Report: Trump Nuclear Posture Review Overstates China’s Nuclear Arsenal Modernization Plans

Chinese Arsenal Significantly Smaller, Less Capable Than U.S. Arsenal

Published Feb 1, 2018

WASHINGTON (February 1, 2018)—A leaked draft of the Trump administration’s Nuclear Posture Review (NPR) misrepresents the status of China’s nuclear forces, according to a white paper released today by the Union of Concerned Scientists (UCS).

“China has made slow but steady incremental improvements to its nuclear arsenal,” says paper author Gregory Kulacki, China Project manager at the UCS Global Security Program. “But the gap between China and the United States is too wide to argue that the United States is lagging behind in any meaningful way. In fact, the exact opposite is true. By any measure, the U.S. arsenal is far superior.”
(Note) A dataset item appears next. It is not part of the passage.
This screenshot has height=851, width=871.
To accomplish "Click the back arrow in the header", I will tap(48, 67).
Regardless, the leaked NPR draft erroneously states that the United States needs new nuclear weapons because “China is expanding and modernizing its considerable nuclear forces” and is pursuing “entirely new nuclear capabilities.”

Among other things, the paper points out that:

  • the U.S. arsenal of 4,480 active and reserve nuclear warheads is more than 10 times the size of the Chinese arsenal;
  • the United States has 400 ground-based intercontinental ballistic missiles, at least four times more than China’s 75 to 100 ICBMs; and
  •  12 U.S. nuclear-capable submarines currently carry 900 warheads while China’s four ballistic missile submarines carry none.
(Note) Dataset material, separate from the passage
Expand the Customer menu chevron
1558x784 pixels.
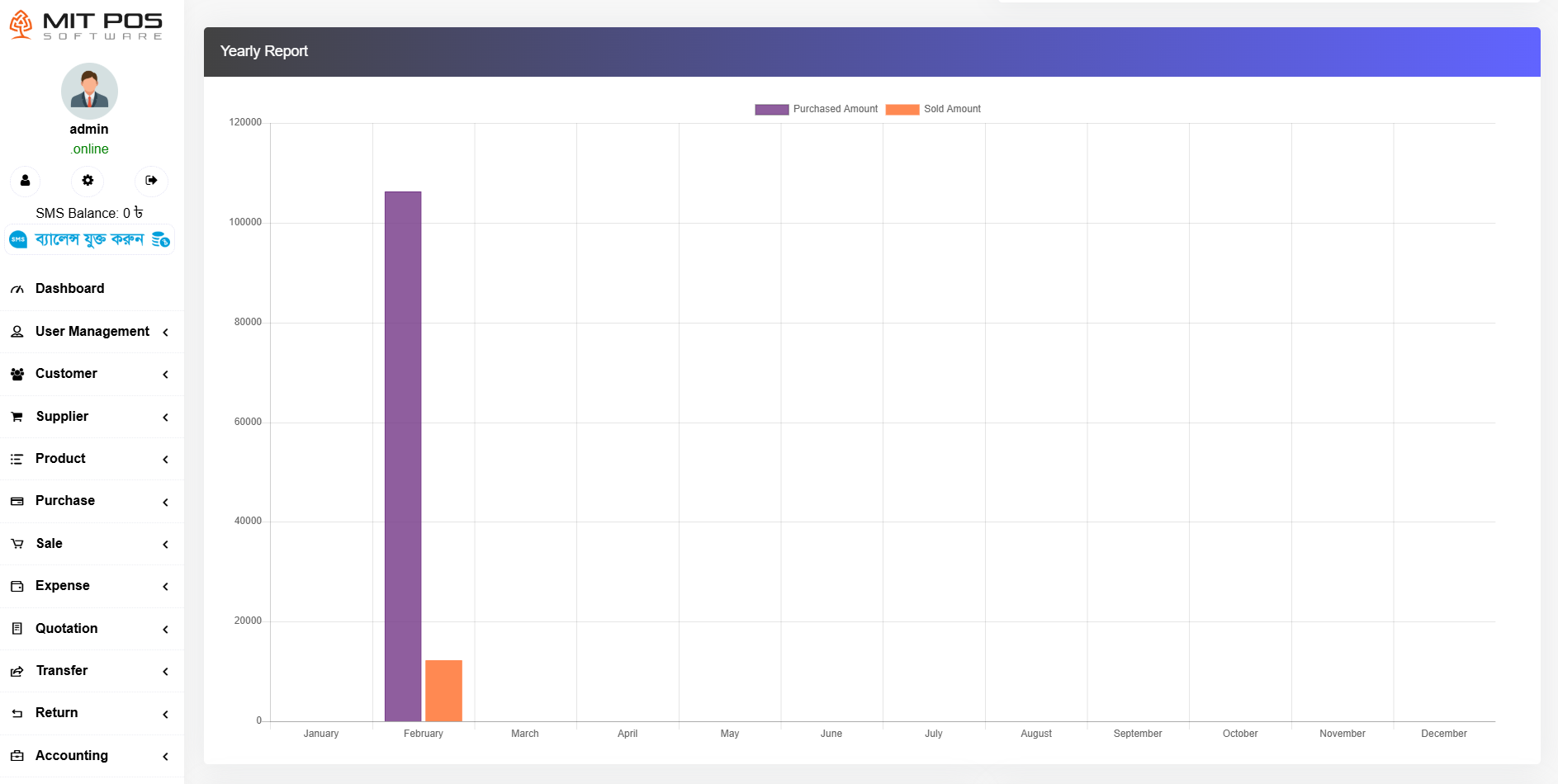(165, 375)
“There is no evidence that nuclear weapons are becoming more prominent in China’s military strategy or that China has changed its longstanding no-first-use policy,” says Kulacki. “Chinese military sources emphatically state that China’s only security objective with its relatively small nuclear force is to retain the ability to retaliate in the event of a nuclear attack.

“If the Trump administration were truly concerned about limiting the size and capability of China’s nuclear forces,” he added, “it would ratify the Comprehensive Test Ban Treaty, which China signed in 1996, and negotiate a fissile material control treaty, which China supports. Doing so would cap the size of China’s nuclear arsenal.”